Edit: the golden ratio is also a quadratic number, so this intuition is wrong in the end!
Had this problem helping 4 kids play a game where one is secretly randomly selected, and the same person got selected more than half the time. However since the game hinges on guessing who the picked person is, it needs to be random!
Interesting Oldschool Runescape recently released some new bosses with a new drop mechanic. Historically a rare drop could mean a 1/5000 dice roll, some people get very lucky but others can get very very unlucky. The new mechanic was to have 3 more common invisible "drops" and then on the 3rd one you get the item. The result compresses the distribution, it's more unlikely to get very lucky or very unlucky.
Time will tell how this impacts the game's enjoyment.
Perhaps related, when I see simulated starry skies, it's always unconvincing. It's weird that we don't have useful realistic way of simulating the distribution of stars.

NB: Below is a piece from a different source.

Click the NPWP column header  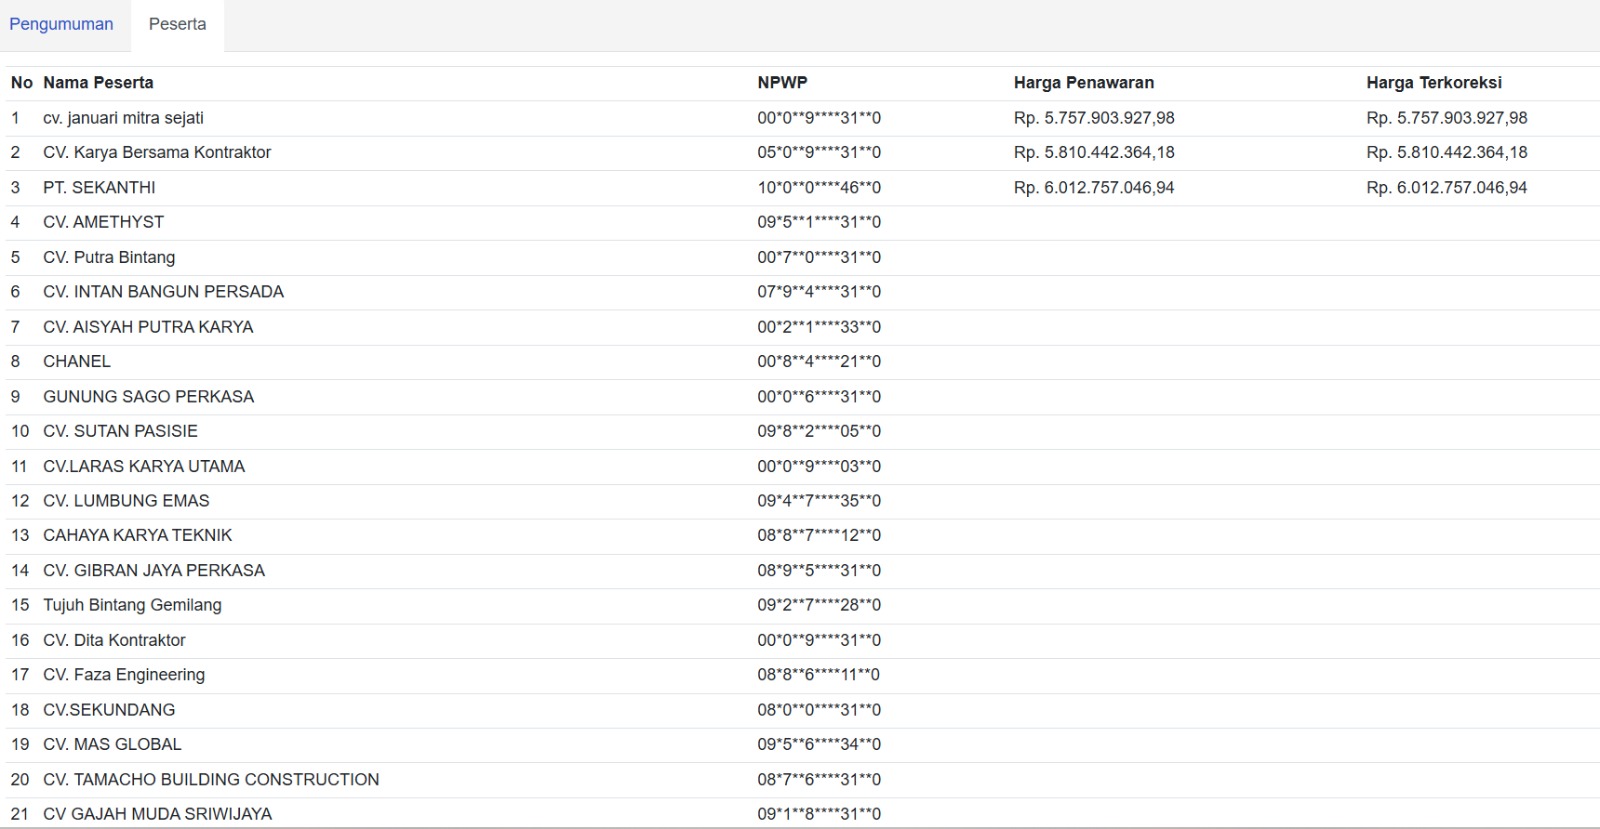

"Just a funny story about random numbers: in the early days of computers people wanted to have random numbers for Monte Carlo simulations and stuff like that and so a great big wonderful computer was being designed at MIT’s Lincoln laboratory. It was the largest fastest computer in the world called TX2 and was to have every bell and whistle possible. a display screen that was very fancy and stuff like that. And they decided they were going to solve the random number problem, so they included a register that always yielded a random number; this was really done carefully with radioactive material and Geiger counters, and so on. And so whenever you read this register you got a truly random number, and they thought: “This is a great advance in random numbers for computers!” But the experience was contrary to their expectations! Which was that it turned into a great disaster and everyone ended up hating it: no one writing a program could debug it, because it never ran the same way twice, so ... This was a bit of an exaggeration, but as a result everybody decided that the random number generators of the traditional kind, i.e., shift register sequence generated type and so on, were much better. So that idea got abandoned, and I don’t think it has ever reappeared."